We stay in Arnaudville, Louisiana five weeks of the year, spread throughout the year; our place in Arnaudville is on Bayou Teche and half a block from the church. We watched the French mass via live stream then walked down to the landing site at the church to participate in the ceremony.

It was simply beautiful to see the boats coming around the bend, down the bayou, slowly making their way to the landing site. The boats tied up along the bank, the procession made its way to the top of the hill, and the Rosary began. From The Daily Iberian:

Father Michael Champagne, organizer of the event said, “Having a Eucharistic Procession by boat on the waters of the Teche rather than by foot in the streets makes a lot of sense. Fête-Dieu du Teche on the Feast of the Assumption recalls our rich Acadian history and, in a way, re-enacts the journey made by the Acadians over 250 years ago.”

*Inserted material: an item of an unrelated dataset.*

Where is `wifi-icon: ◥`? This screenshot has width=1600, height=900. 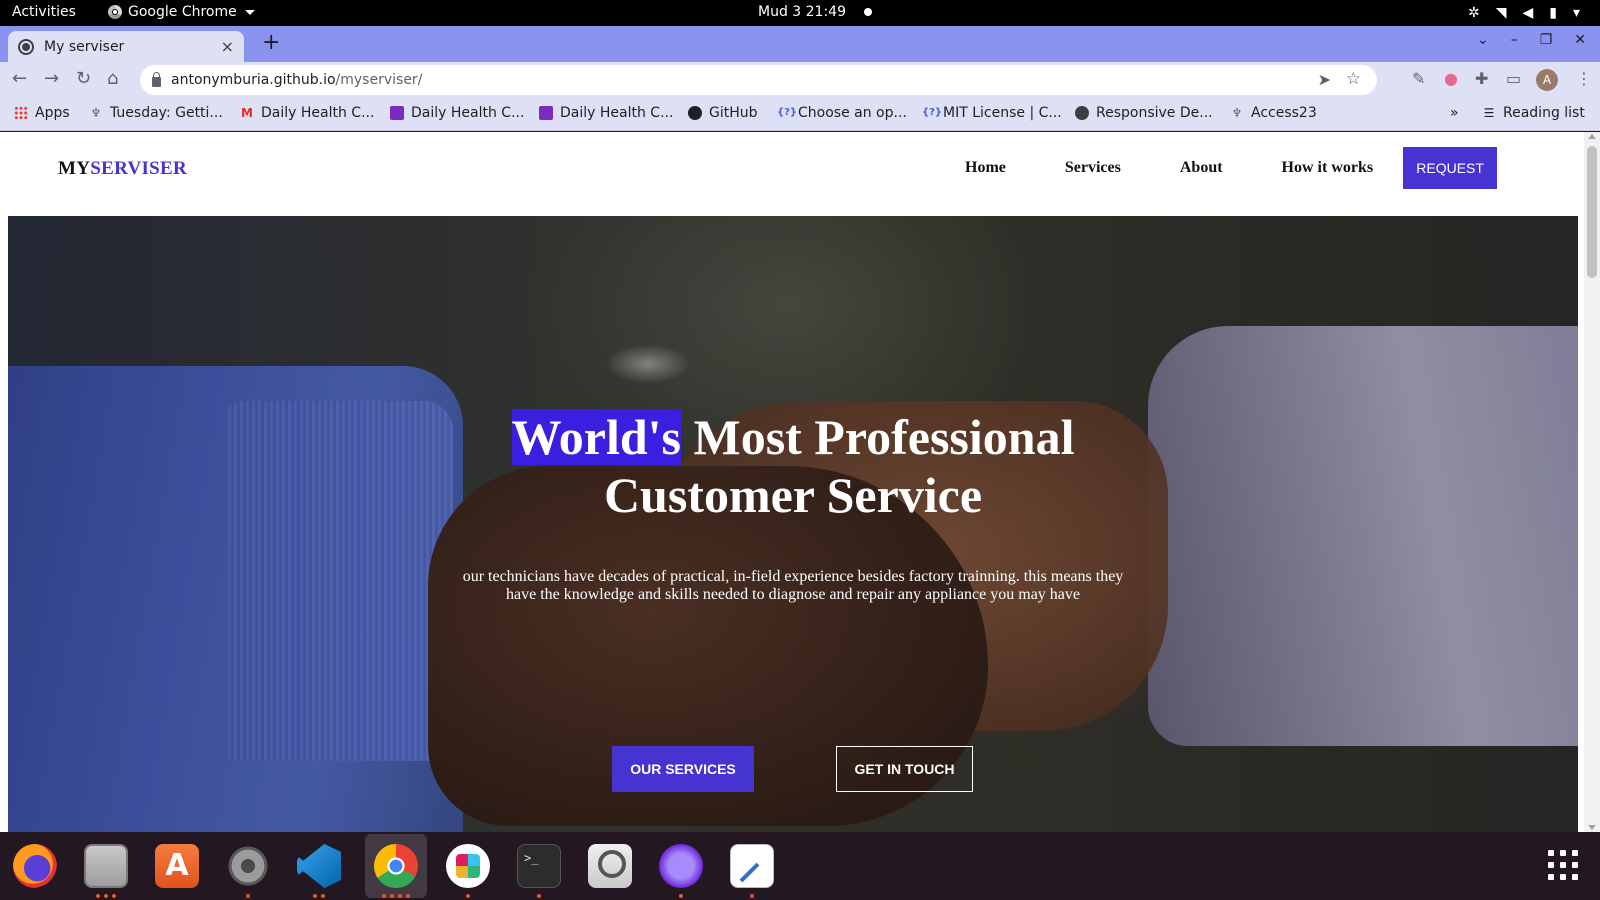
wifi-icon: ◥ is located at coordinates (1502, 13).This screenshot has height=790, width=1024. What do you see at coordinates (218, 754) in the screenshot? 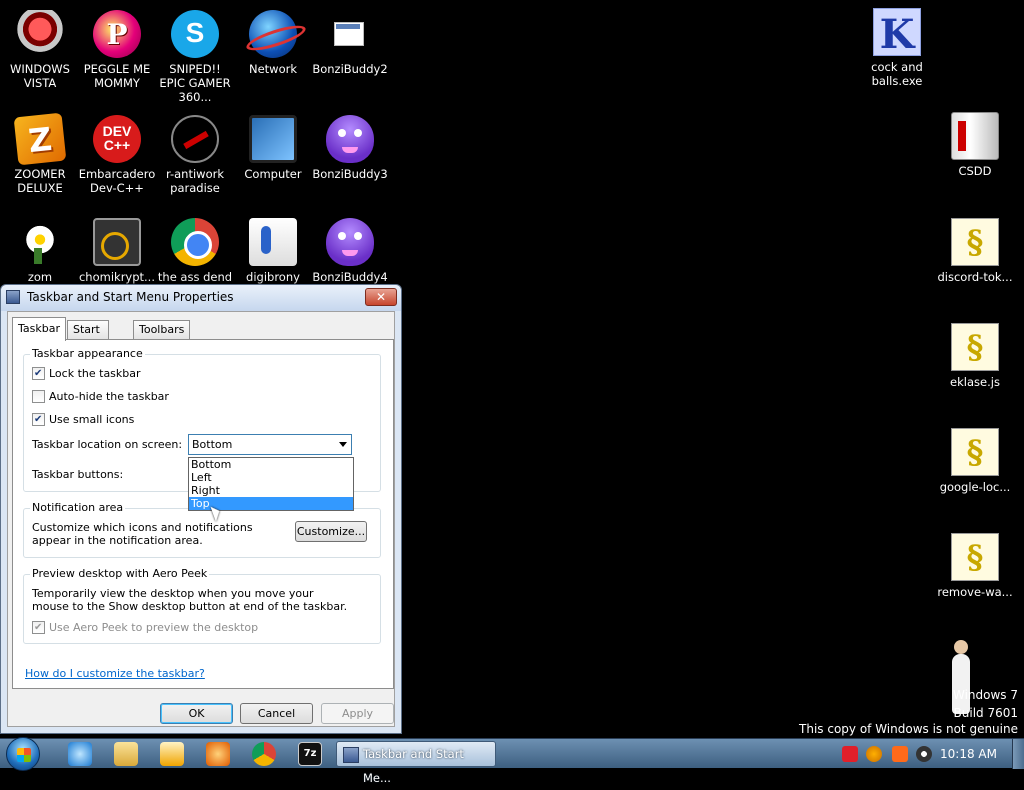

Champagne said that having a boat procession with the Blessed Sacrament and a statue of the Assumption involving priests, religious and laity is basically what happened in 1765: “In order to serve the Acadian settlers in the Attakapas district, Father Jean-Louis de Civrey accompanied the Acadians on their journey down the Bayou Teche. Father de Civrey became the first resident priest. In his records, he refers to his new home as ‘la nouvelle Acadie’ and his new parish ‘l’Eglise des Attakapas’ and later, l’Eglise St. Martin de Tours. It is believed that St. Martinville is named after the church.”

During Fête-Dieu du Teche, the Blessed Sacrament will be carried on an altar under a canopy on the lead boat. Another boat will carry the statue of the Assumption of the Blessed Virgin Mary. This year will feature a St. Joseph boat as well as a boat carrying relics of the saints. The procession will stop and disembark at makeshift altars along the Teche for recitation of the Rosary and Benediction of the Blessed Sacrament. 

I felt truly blessed to be able to participate in this and I will definitely return next year. If you want to watch any of the live streams, including the French mass or the procession down the Bayou Teche, be sure to check out the Facebook page here. There are also nice, short videos about incense, relics, the monstrance, and other pieces.

Pat Austin blogs at And So it Goes in Shreveport and at Medium; she is the author of Cane River Bohemia: Cammie Henry and her Circle at Melrose Plantation. Follow her on Instagram @patbecker25 and Twitter @paustin110.

  1. Pod Hamp says:

    It is heartening to see religious celebrations out in the open, rather than being hidden from public view. I’m glad that all religion hasn’t been relegated to the indoors. And I’m seriously impressed with those priests wearing heavy robes in what was undoubtedly a hot, muggy day.